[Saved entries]
^^^^^^^^^^^^^^^^

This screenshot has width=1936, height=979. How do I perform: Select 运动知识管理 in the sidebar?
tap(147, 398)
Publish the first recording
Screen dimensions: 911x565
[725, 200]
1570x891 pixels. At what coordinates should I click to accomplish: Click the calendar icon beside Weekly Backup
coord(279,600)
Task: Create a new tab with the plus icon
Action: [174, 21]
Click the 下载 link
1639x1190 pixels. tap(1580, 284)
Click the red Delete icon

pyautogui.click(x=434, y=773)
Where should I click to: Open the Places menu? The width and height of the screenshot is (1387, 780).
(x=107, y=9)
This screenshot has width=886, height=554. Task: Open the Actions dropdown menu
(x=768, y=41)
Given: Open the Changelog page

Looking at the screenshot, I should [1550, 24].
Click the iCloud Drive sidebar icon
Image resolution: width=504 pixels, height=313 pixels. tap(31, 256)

^^^^^^^^^^^^^^^^

What the exercise asks
The data must be printed verbatim, line by line.

Answer to this problem
This screenshot has width=1936, height=979. How do I perform: Select 运动知识管理 in the sidebar?
tap(147, 398)
Publish the first recording
Screen dimensions: 911x565
[725, 200]
1570x891 pixels. At what coordinates should I click to accomplish: Click the calendar icon beside Weekly Backup
coord(279,600)
Task: Create a new tab with the plus icon
Action: [174, 21]
Click the 下载 link
1639x1190 pixels. tap(1580, 284)
Click the red Delete icon

pyautogui.click(x=434, y=773)
Where should I click to: Open the Places menu? The width and height of the screenshot is (1387, 780).
(x=107, y=9)
This screenshot has width=886, height=554. Task: Open the Actions dropdown menu
(x=768, y=41)
Given: Open the Changelog page

Looking at the screenshot, I should [1550, 24].
Click the iCloud Drive sidebar icon
Image resolution: width=504 pixels, height=313 pixels. tap(31, 256)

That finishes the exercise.